India and the UAE are pulling defense, energy, and AI ties closer together. The two countries signed a series of agreements during Indian Prime Minister Narendra Modi’s visit to Abu Dhabi spanning defense, advanced computing, energy, and logistics, Randhir Jaiswal, spokesperson for India’s External Affairs Ministry, said on X.
The defense angle: The two sides agreed to a framework for a strategic defense partnership expected to deepen industrial collaboration, technology sharing, innovation cooperation, and regional security coordination, though few additional details were disclosed.
Part of a much bigger push: The agreements land as defense becomes an increasingly urgent national priority for the UAE following recent regional strikes and disruption that forced the country to rethink parts of its defense and supply-chain resilience strategy. Analysts previously told us that the UAE is increasingly focused on localization and on managing more of the end-to-end defense supply chain, with Emirati players shifting more capital toward defense manufacturing and strategic capabilities.
The push is already showing up in recent moves, including Edge Group’s acquisition of Italian propulsion manufacturer CMD, a wave of localization agreements signed around MIITE 2026, and discussions around a potential dedicated UAE defense investment platform.
What does India bring to the table?
India has developed cost-competitive manufacturing capacity and a growing tech ecosystem to match.

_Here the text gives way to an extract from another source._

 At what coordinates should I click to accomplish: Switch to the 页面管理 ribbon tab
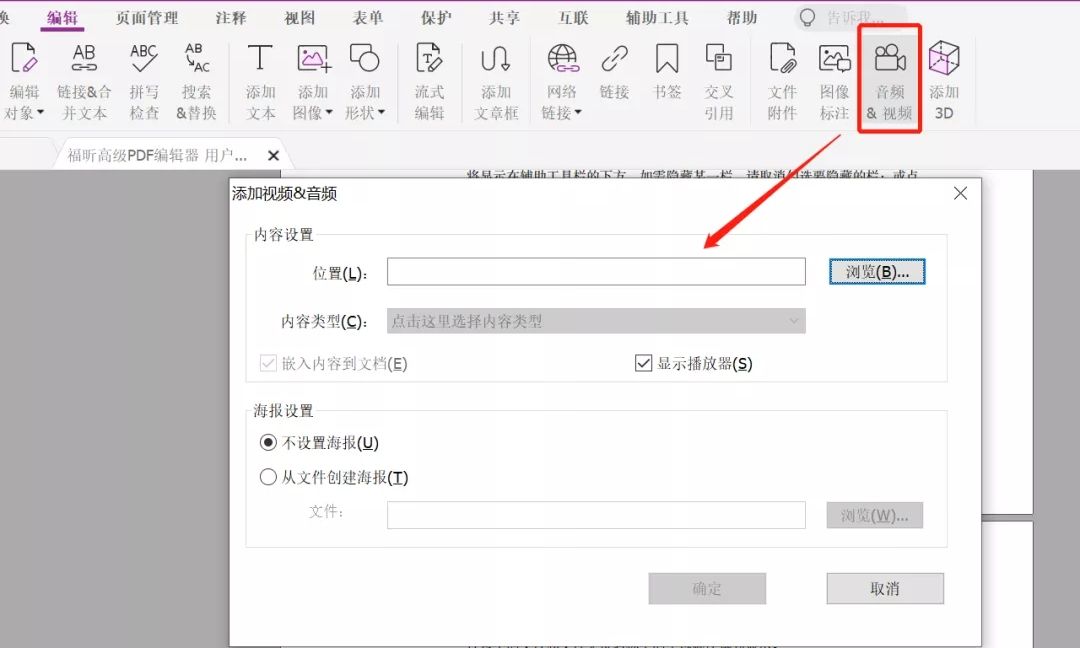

India's defense industrial base has expanded significantly under the “Make in India” initiative, producing everything from missiles and artillery to naval vessels at price points well below Western alternatives.

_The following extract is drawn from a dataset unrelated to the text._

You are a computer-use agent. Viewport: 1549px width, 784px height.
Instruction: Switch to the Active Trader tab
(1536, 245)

It has also developed indigenous capabilities in drones, radar systems, electronic warfare, and missile technology. The BrahMos cruise missile (a Russian-Indian joint venture) is already a proven export product.
India can also absorb large production orders and has a deep pool of engineers and technicians — useful for the UAE as it looks to localize manufacturing without building every capability from scratch.
And on the AI front
The visit also helped the UAE-India supercomputing partnership move ahead with commercial terms agreed on G42 and Cerebras’ project to build a national-scale supercomputer initiative featuring eight exaflops of compute capacity, aimed at strengthening local AI infrastructure and data sovereignty.